History 260 is offered as an on-line course through the History Department of Michigan State University. The lectures / presentations and readings are delivered to students via the internet, making it possible for participants to follow the sequence of assignments on their own schedules (within established limits). Each lecture / presentation lasts approximately 45 minutes and is divided into two sections of roughly twenty-two minutes each. There are also a series of films lasting roughly an hour each, which students are encouraged to watch.
This course has readings for each week. You are requested to obtain the following editions of the texts mentioned below. The first four texts listed here are required for our weekly readings; the last (Pettegree) is a textbook. Be aware that it is possible to encounter copies of the first three of these books on-line. If you choose to read those versions, be aware that translations vary and that the modern editions used here offer greater ease of reading than the older editions of the texts found on Googlebooks. The textbook is offered here as a backup to the lectures. You are not required to read it, but it may provide a useful complement to the other assigned readings.
1. Anon., Lazarillo de Tormes and the Swindler, Michael Alpert, trans. (Penguin Classics, 2003, ISBN-13: 978-0140449006)
2. Niccolò Machiavelli, The Prince, trans. Peter Constantine (New York: Modern Library, 2008), ISBN: 978-0812978056)
3. Erasmus, Ten Colloquies, C.R. Thompson, trans. (Prentice Hall / MacMillan Library of Liberal Arts, 1957, ISBN-13: 978-0024206206)
4. Natalie Z. Davis, The Return of Martin Guerre, Harvard University Press, 1984, ISBN-13: 978-0674766914)
5. Andrew Pettegree, Europe in the Sixteenth Century (Wiley-Blackwell, 2002, ISBN-13: 978-0631207047)
There are also readings for this course in .pdf format. The list of readings and their links can be found on the individual unit pages.

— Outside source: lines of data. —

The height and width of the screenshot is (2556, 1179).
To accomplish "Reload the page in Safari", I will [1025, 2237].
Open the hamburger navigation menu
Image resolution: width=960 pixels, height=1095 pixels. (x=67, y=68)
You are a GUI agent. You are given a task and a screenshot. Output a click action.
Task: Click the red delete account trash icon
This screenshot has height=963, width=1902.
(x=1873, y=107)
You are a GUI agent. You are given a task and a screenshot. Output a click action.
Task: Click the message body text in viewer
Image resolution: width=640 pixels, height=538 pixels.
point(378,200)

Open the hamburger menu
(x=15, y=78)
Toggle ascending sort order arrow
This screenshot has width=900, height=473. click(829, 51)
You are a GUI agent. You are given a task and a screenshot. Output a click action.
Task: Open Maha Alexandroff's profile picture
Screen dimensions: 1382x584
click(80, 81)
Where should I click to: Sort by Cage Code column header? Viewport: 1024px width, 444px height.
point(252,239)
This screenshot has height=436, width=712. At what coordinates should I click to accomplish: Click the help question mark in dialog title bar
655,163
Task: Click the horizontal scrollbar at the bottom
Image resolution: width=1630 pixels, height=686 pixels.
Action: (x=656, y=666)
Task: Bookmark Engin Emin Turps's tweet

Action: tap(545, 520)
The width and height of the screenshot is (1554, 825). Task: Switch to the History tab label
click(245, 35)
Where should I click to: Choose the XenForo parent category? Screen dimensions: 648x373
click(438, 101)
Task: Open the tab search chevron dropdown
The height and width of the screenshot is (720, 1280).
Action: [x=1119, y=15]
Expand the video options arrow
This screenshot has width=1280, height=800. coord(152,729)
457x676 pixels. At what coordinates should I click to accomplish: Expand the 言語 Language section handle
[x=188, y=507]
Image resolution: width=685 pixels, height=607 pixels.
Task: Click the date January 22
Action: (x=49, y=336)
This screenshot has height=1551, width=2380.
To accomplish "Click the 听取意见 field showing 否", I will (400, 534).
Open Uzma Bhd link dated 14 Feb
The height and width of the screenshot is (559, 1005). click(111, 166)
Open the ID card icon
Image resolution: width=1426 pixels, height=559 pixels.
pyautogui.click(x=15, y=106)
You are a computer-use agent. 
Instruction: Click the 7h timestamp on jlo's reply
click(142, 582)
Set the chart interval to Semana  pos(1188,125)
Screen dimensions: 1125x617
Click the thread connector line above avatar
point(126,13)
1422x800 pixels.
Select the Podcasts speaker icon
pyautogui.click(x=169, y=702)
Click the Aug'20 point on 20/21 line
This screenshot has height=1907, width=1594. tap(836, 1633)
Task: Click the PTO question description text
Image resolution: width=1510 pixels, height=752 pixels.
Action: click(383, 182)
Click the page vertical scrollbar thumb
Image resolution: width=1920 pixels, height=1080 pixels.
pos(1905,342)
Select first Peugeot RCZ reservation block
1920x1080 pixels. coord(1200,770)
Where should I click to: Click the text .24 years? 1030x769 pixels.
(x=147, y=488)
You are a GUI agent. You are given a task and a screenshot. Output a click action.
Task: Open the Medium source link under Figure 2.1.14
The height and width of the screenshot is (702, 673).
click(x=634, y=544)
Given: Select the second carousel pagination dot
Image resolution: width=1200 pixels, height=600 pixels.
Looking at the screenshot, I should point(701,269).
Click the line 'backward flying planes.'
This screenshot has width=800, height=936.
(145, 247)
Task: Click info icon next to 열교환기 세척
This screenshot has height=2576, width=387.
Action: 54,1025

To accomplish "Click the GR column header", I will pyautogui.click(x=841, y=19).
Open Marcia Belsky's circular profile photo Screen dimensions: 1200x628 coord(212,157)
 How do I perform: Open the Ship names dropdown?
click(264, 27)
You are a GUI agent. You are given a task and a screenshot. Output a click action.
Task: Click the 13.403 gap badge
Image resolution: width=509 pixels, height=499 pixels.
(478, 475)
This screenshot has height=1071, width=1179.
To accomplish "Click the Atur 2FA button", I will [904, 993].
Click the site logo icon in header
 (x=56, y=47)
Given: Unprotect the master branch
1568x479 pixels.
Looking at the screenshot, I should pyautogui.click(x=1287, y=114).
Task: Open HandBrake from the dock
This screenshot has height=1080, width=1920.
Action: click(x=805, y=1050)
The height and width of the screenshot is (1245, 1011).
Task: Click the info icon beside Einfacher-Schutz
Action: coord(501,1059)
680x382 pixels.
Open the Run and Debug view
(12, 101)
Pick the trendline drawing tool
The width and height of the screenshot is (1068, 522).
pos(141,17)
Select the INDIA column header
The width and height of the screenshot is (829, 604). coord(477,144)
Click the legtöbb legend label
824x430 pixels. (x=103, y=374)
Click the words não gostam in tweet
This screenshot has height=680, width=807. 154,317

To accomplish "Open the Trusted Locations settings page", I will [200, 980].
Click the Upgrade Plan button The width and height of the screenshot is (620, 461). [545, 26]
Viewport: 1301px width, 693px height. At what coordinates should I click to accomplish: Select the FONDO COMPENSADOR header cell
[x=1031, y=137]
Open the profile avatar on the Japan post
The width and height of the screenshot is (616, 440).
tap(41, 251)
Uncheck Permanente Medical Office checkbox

For each of the first six units, students will write short (two-page) response papers, all of which will be related to the assigned readings. There will also be a final essay assignment which will require a written response of 3-4 pages. Final grades will be decided according to a combination of the following elements:
70 % Six Two-Page Response Papers
30 % Final Essay Paper
Overview of Requirements
In sum, the time commitment for this course will be approximately five hours per week (including lectures, readings, and writing assignments). This would be typical for a course taken on MSU’s East Lansing campus, and as such constitutes the reason for the number of credit hours that students will receive.